Андрей Беспамятный: Кастинг Ивана Грозного - стр. 25
– Обоз без стражи оставить? – боярин вздохнул. – А вдруг разорят?
– А чего в нем брать, Илья Федотович? – пожал плечами старый воин. – Лошадей заводных с собой возьмем. Повозки пустые, полоняники старые. Их и вязать никто не станет, веревки пожалеют. А там души христианские гибнут.
– Стрельбы не слышно, – неожиданно отметил боярин Умильный. – Коли спасать их, Касьян, то сейчас. Бери всех, выступаем.
Однако, как не торопились воины на выручку своим сотоварищам, отряд пошел неширокой рысью – все прекрасно понимали, что перед возможной схваткой лошадей утомлять нельзя. На загнанном скакуне в бою долго не проживешь. Где-то через полверсты заросли высокого ковыля оборвались, сменившись невысокой сочно-зеленой порослью молодой травки, широкими листьями тюльпанов, низкими стебельками бессмертника, похожими на болотный мох.

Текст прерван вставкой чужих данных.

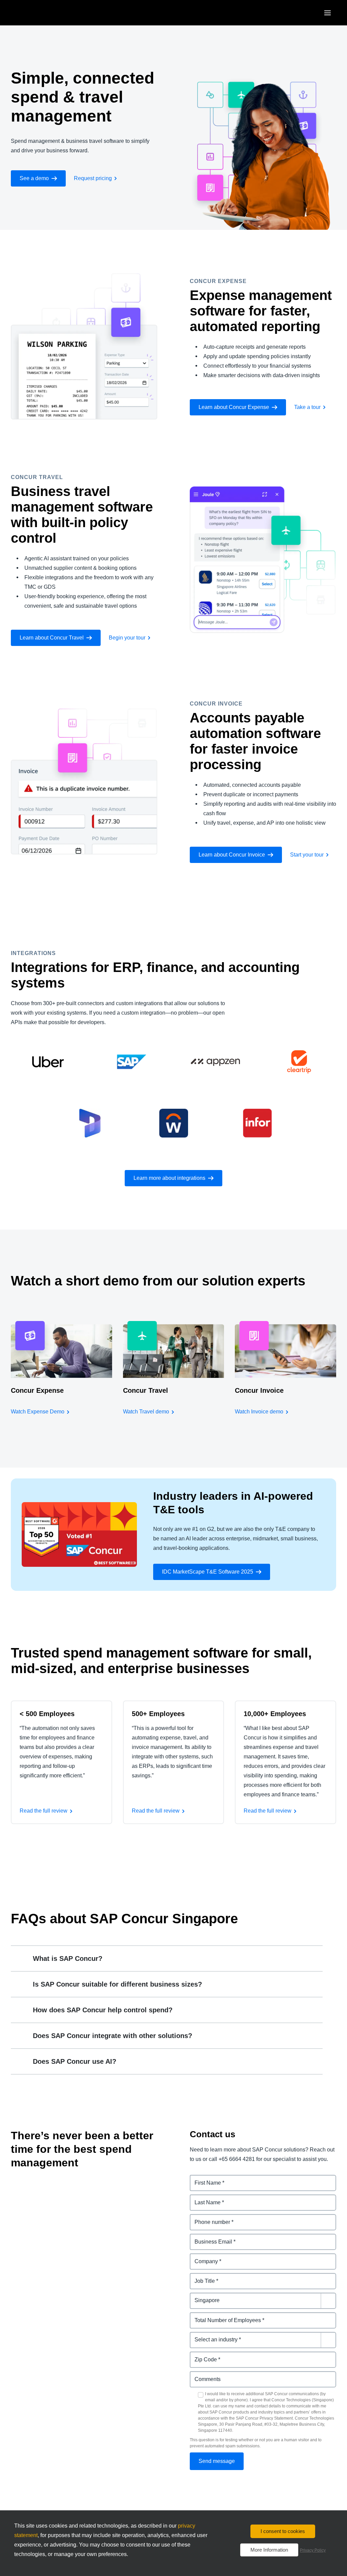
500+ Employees (158, 1713)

Лошади пошли ходче, быстро проскакивая пологие впадины и стремительно взметываясь на взгорки. Боярин Умильный, поначалу державший рогатину в руке, зацепил ратовище[14] за петлю и опер его о стремя. Никаких признаков близкого врага – темных полос у горизонта, звуков продолжающегося боя, вытоптанной земли на глаза всадников не попадалось. А уж очень далеко стычка случиться не могла – выстрелы не были бы слышны.
– Касьян, разверни холопов, – приказал Илья Федотович, переводя скакуна на шаг.
Компактный отряд кованой конницы вытянулся в широкую цепь отстоящих друг от друга на полсотни шагов всадников. Лошади двигались не торопясь, отдыхая и даже успевая пощипывать траву. Таким образом им удавалось прочесывать полосу почти в версту шириной. Люди внимательно вглядывались по сторонам, но ничего странного не замечали.
– Еще пару верст пройдем, и поворачиваем, – решил боярин. – Похоже, опоздали мы с подмогой.
– Нехорошо, Илья Федотович, коли стрельцы безвестно сгинут, – покачал головой старый воин. – Хоть тела надобно найти, земле по христианскому обычаю предать, весть печальную до родичей донести.
– Степь велика. Что иголку в ней искать, что людей, все едино. Бог все видит, он невинные души и примет.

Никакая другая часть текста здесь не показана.